Tue, Jul 31, 2012 - Page 5 News List

‘Last Supper’-inspired fresco shows signs of aging as tourist flashes take their toll

By Liu Wan-chun and Stacy Hsu  /  Staff reporter, with Staff writer

An interpretation of the Last Supper is seen on the wall of a Catholic church in Yanshuei District, Greater Tainan, on Friday. The fresco is in poor condition due to leaking water and camera flashes.

Photo: Liu Wan-chun, Taipei Times

An Eastern version of the Last Supper fresco by Leonardo da Vinci at a Catholic church in Greater Tainan’s Yenshui District (鹽水) has started to fade and peel as a result of frequent downpours, water leaks and the effect of visitors’ powerful camera flashes and is now in need of financial aid so repair and restoration work can be undertaken, the church said.

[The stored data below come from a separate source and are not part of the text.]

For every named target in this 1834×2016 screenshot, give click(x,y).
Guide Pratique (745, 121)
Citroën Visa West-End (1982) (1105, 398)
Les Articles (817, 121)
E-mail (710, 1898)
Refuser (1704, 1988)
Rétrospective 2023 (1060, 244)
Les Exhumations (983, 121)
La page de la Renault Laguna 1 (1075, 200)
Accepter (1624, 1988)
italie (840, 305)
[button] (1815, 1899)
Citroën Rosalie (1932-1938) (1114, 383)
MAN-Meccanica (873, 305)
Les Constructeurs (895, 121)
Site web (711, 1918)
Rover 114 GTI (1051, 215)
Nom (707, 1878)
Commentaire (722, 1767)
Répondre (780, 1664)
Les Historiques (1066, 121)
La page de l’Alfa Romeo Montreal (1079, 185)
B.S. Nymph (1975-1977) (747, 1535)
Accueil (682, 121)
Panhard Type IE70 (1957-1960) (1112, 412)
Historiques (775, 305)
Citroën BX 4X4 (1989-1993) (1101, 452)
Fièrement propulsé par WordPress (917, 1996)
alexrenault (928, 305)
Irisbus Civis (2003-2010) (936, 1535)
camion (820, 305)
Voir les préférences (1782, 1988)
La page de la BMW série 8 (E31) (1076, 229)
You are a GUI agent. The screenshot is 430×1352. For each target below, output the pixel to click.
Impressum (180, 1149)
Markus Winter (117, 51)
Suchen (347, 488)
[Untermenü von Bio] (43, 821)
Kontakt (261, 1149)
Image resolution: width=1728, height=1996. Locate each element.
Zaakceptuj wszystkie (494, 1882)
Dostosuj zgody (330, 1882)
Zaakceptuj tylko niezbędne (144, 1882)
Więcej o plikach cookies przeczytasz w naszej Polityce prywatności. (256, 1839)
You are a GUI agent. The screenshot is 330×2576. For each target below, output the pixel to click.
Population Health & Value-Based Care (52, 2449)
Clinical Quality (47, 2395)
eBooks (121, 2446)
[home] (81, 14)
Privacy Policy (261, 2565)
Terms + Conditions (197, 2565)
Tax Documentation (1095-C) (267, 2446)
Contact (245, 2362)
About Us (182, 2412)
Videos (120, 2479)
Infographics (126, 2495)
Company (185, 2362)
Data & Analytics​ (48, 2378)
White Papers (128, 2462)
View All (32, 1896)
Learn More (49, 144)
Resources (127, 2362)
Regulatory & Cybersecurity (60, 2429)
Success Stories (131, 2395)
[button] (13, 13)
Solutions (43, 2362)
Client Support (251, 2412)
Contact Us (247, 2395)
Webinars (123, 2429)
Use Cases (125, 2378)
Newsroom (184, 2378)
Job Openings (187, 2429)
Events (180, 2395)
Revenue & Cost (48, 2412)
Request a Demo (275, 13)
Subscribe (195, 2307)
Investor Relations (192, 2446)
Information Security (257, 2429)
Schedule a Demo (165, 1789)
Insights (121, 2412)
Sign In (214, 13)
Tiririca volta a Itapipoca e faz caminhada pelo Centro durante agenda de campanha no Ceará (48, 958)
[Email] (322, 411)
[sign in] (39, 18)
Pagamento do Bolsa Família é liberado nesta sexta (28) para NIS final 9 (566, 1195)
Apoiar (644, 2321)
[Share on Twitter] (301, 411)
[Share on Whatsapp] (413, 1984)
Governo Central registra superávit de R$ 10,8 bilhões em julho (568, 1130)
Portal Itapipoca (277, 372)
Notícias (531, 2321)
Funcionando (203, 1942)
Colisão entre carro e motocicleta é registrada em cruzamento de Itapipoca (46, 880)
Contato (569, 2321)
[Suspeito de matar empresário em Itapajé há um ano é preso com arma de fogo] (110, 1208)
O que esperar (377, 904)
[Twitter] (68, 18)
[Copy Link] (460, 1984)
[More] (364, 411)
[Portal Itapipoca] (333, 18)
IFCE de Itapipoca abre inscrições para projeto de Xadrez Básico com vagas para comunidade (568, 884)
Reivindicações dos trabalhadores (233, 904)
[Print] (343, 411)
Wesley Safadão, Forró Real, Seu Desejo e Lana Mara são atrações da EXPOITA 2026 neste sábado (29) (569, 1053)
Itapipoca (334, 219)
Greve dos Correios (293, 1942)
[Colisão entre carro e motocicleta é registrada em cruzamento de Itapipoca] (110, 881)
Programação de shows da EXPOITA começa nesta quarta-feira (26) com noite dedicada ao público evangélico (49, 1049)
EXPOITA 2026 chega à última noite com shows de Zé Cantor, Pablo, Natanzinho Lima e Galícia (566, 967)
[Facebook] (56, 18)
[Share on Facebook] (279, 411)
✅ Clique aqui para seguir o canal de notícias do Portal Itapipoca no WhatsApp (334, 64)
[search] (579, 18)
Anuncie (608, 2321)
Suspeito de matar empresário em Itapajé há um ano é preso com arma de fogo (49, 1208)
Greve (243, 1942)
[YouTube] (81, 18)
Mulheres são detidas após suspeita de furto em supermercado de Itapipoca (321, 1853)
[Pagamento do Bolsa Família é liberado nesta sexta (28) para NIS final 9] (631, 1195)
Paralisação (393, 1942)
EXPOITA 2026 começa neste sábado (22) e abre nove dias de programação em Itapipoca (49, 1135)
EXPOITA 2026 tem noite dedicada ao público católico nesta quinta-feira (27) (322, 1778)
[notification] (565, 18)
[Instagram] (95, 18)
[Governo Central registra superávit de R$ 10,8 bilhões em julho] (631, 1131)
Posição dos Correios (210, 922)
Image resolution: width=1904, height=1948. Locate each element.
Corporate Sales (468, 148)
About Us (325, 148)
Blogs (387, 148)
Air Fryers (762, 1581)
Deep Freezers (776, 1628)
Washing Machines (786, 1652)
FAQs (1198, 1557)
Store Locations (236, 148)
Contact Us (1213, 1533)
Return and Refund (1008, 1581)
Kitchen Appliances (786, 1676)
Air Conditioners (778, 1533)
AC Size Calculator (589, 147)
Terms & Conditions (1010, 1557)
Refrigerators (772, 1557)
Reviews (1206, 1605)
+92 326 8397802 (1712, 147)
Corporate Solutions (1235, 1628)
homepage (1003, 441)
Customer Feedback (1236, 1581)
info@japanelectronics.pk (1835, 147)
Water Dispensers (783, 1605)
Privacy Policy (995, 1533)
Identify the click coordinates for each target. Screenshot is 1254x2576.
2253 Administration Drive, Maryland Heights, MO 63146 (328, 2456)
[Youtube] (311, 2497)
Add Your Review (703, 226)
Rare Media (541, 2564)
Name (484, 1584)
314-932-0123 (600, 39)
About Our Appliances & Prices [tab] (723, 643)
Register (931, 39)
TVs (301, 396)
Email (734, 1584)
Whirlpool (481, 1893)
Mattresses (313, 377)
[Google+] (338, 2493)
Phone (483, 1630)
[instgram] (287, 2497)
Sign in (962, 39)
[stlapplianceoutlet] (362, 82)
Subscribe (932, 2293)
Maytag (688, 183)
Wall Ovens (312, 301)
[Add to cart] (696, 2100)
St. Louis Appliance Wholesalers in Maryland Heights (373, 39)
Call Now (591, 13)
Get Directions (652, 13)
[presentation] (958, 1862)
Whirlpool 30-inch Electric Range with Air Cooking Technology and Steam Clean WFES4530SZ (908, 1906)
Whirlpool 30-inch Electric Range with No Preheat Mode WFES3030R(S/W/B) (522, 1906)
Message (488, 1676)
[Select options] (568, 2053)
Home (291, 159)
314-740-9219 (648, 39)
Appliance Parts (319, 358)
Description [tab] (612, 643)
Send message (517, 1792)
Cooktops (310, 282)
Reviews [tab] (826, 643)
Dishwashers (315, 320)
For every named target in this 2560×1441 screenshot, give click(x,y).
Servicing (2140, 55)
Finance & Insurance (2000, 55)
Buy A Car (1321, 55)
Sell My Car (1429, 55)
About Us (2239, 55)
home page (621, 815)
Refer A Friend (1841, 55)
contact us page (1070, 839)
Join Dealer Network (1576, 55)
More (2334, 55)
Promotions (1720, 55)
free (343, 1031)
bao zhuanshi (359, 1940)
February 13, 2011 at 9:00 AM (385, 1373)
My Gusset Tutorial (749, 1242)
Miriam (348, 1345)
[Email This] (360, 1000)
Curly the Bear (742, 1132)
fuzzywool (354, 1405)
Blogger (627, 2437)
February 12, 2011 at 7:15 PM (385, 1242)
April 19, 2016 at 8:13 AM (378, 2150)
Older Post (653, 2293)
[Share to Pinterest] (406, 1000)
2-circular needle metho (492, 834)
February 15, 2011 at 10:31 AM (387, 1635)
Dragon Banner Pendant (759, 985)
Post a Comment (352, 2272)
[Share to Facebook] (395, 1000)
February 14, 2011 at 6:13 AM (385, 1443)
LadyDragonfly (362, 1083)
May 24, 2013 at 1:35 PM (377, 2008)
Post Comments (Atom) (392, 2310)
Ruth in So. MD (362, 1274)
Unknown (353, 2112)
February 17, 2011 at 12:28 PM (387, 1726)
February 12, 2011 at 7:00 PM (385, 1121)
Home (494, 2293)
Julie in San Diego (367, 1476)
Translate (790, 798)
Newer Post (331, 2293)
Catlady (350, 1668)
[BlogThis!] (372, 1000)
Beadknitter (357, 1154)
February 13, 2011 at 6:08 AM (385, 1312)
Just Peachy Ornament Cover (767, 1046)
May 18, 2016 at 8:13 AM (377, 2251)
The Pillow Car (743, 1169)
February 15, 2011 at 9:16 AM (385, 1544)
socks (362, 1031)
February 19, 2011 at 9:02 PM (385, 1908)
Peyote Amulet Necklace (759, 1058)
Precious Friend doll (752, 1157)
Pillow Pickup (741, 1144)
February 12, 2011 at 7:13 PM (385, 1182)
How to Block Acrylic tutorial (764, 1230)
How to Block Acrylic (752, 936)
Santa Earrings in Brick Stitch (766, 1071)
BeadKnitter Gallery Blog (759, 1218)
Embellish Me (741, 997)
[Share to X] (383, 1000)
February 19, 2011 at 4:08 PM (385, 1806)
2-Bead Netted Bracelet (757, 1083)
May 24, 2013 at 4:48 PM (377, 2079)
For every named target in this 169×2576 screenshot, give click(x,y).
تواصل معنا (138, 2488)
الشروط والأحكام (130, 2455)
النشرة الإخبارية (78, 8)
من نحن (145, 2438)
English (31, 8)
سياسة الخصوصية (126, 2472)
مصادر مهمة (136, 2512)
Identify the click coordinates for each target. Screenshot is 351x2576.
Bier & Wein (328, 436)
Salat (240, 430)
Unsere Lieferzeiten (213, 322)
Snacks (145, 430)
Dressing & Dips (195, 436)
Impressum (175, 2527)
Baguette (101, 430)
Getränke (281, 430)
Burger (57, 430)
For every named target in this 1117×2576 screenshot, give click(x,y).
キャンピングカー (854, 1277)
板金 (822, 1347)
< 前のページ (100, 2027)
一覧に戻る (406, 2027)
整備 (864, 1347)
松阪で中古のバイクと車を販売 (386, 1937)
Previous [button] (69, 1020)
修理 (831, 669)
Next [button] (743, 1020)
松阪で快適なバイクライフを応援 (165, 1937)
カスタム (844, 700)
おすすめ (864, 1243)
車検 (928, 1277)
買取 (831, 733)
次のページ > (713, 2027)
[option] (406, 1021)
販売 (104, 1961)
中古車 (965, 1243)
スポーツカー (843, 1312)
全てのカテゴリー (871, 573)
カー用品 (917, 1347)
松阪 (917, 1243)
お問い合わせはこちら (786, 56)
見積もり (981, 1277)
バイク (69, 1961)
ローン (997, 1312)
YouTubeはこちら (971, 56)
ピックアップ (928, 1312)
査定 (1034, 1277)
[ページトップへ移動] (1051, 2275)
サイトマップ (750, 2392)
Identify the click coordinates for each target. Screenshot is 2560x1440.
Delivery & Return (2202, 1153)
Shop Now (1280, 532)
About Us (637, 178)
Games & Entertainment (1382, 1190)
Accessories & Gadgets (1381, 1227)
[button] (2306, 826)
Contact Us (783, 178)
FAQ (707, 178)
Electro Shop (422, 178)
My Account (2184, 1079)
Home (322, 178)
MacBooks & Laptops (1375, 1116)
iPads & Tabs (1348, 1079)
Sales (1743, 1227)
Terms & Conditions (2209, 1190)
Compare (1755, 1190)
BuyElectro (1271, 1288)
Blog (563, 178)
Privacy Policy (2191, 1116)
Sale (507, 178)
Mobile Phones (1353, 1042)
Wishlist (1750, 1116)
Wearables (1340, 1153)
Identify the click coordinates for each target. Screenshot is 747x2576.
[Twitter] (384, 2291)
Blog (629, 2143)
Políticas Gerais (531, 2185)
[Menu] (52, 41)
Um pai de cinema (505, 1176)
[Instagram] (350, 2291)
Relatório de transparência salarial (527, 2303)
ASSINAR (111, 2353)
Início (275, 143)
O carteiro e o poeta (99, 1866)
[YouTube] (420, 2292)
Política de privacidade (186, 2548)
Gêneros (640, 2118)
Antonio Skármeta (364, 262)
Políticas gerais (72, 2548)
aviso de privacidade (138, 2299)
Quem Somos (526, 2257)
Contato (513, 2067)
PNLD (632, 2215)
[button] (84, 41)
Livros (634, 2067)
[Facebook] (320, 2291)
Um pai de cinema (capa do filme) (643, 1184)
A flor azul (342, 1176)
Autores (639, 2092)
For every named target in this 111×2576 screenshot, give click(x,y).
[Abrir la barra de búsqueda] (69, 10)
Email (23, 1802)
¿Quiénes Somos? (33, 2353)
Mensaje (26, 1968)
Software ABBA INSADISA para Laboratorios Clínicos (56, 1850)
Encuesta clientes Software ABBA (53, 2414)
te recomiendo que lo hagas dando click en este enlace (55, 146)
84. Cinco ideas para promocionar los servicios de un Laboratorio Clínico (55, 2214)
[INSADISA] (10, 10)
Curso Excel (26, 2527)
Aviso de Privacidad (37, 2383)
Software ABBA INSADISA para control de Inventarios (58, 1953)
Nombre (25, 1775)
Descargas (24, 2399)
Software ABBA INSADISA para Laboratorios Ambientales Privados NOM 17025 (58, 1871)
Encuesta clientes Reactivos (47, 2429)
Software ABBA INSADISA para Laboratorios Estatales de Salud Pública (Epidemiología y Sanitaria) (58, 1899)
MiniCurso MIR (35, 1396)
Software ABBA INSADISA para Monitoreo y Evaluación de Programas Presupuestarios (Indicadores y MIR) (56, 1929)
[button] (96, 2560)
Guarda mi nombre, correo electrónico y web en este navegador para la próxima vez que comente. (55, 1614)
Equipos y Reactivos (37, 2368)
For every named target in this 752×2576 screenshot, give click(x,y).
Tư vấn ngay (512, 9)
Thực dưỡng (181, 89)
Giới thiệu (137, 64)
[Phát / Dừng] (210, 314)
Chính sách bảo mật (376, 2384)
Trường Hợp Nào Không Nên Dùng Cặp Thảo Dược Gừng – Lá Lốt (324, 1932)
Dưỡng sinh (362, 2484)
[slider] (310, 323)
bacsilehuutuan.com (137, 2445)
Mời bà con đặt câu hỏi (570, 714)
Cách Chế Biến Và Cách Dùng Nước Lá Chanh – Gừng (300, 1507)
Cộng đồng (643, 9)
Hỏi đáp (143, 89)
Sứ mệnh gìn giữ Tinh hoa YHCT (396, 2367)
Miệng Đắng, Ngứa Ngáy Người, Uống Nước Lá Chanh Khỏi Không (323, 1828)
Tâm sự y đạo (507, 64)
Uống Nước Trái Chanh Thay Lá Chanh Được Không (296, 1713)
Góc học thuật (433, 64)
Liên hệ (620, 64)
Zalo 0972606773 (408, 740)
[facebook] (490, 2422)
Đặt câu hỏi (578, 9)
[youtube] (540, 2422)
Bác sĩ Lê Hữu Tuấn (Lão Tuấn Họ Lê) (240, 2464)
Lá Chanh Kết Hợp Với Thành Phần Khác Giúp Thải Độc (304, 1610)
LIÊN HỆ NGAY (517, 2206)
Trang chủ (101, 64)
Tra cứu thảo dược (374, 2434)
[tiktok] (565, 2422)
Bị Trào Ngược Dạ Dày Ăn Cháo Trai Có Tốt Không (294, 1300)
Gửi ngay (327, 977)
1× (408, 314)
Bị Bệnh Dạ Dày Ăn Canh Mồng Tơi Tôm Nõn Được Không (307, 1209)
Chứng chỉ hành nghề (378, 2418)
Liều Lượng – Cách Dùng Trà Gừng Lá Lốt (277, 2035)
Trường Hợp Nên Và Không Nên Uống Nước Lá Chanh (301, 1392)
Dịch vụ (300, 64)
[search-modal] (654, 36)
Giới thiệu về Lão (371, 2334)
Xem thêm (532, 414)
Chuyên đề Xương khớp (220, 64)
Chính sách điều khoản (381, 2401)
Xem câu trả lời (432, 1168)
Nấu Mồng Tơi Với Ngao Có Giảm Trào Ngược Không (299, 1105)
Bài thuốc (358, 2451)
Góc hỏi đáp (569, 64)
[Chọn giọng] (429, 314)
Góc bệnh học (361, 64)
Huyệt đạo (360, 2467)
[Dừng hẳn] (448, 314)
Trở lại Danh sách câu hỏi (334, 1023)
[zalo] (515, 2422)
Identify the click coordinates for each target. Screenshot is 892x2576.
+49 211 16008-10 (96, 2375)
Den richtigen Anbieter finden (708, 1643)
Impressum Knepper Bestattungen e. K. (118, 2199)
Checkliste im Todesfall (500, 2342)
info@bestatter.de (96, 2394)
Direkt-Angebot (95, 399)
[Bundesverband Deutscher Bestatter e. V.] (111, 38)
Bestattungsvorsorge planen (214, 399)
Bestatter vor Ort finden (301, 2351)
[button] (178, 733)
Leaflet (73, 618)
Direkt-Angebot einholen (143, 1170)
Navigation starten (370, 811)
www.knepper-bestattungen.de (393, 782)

Constructed in 1986 and featuring traditional Chinese palace-style architecture, the Yenshui Holy Spirit Church is home to a unique Eastern version of the Leonardo masterpiece in Milan, Italy.

Unlike the world-renowned mural painting, the Taiwanese version depicted the biblical scene in a traditional Chinese painting style and the 13 figures — originally including Jesus Christ and his 12 disciples — were all replaced by Chinese martyr saints.

Instead of bread and wine and the Western-style dining utensils that appear in the original, there are steamed buns and chopsticks.

Other murals within the church are centered around historical Chinese sages, including an image of Chinese philosophers Laozi (老子) and Confucius (孔子) encouraging young children to work hard, as part of the church’s effort to draw Taiwanese closer to Biblical legends.

The rare decoration has received widespread media coverage and has attracted a constant stream of tourists from Hong Kong and China in recent years, with popular Taiwanese director Wu Nien-jen (吳念真) also choosing the church as a film location.

“However, the ‘Last Supper’ and several other frescos in the church are in a poor state of preservation. The low-lying terrain on which the church is located makes the establishment susceptible to flooding, while its roof has started leaking after the property fell into disrepair,” said Wu Fu-sheng (巫福生), the church’s priest.

In addtion to the water damage, camera flashes have begun to bleach the paintings, which are beginning to flake away, Wu said, calling for financial and professional assistance from all sectors of society to help repair the creations.

Accompanied by officials from the city’s Cultural Affairs Bureau, Greater Tainan Councilor Lee Tui-chih (李退之) of the Democratic Progressive Party recently conducted an on-site inspection of the church.

Lee said that the church, despite having failed to be designated as a heritage site, was of unique artistic character, which could serve as a big draw for foreign tourists.

Pledging to petition the cultural bureau in a bid to bolster preservation work, Lee said he would also urge the bureau to aid the repair of the murals and allow more people to see the place of worship by planning a well-thought-out tour route of the district.

Bureau director Yeh Tse-shan (葉澤山) said that the church was not eligible for a preservation subsidy because its lack of heritage status, but pledged to offer professional assistance to help mend the rare murals.